-------- Material for this exercise

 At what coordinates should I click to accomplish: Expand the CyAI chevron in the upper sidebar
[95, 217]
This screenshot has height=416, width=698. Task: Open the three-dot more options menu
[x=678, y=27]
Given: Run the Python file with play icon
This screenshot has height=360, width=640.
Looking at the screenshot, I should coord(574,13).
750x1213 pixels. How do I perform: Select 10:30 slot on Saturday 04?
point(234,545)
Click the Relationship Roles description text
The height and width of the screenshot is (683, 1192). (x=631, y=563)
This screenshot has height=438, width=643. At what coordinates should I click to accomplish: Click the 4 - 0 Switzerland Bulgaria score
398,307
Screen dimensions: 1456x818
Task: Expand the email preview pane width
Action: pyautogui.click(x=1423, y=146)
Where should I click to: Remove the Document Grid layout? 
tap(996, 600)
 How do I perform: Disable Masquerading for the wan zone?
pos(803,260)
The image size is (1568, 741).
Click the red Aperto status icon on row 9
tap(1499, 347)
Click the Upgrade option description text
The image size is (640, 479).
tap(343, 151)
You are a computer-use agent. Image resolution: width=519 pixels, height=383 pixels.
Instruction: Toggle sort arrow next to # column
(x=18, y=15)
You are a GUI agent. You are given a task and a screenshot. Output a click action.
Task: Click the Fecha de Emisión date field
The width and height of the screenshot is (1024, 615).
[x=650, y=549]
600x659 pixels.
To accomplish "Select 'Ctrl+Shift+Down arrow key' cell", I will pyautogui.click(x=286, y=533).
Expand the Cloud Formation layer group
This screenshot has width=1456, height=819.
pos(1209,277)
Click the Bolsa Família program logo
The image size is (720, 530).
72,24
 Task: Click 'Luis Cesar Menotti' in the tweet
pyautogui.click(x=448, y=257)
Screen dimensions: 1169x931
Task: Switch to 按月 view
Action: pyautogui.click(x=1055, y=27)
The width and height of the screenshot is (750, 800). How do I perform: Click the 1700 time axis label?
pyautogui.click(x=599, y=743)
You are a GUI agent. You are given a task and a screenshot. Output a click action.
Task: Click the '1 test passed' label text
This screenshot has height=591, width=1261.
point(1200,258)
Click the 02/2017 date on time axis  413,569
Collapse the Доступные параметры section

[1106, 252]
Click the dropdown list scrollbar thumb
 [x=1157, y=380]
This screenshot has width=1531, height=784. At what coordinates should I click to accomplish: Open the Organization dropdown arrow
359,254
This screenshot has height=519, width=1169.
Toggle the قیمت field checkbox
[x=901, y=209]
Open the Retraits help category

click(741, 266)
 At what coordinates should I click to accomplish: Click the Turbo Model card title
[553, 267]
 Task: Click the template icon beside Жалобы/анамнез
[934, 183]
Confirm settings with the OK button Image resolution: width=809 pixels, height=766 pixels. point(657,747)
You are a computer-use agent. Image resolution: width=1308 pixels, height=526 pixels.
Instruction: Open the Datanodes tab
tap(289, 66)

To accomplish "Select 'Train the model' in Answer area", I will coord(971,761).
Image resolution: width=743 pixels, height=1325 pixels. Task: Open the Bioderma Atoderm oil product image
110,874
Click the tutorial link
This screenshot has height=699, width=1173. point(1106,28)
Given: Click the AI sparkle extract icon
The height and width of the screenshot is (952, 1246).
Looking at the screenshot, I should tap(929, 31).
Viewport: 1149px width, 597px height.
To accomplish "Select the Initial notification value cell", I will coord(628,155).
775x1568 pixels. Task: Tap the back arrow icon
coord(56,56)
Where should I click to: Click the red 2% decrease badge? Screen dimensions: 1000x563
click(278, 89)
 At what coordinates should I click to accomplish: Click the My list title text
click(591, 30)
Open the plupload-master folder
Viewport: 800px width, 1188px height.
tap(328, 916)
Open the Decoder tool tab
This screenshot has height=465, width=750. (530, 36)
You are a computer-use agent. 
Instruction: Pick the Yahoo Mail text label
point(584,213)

----------------

Problem details:
Filter the records above for the string "cell" and copy each matching line.

Response to the exercise:
To accomplish "Select 'Ctrl+Shift+Down arrow key' cell", I will pyautogui.click(x=286, y=533).
To accomplish "Select the Initial notification value cell", I will coord(628,155).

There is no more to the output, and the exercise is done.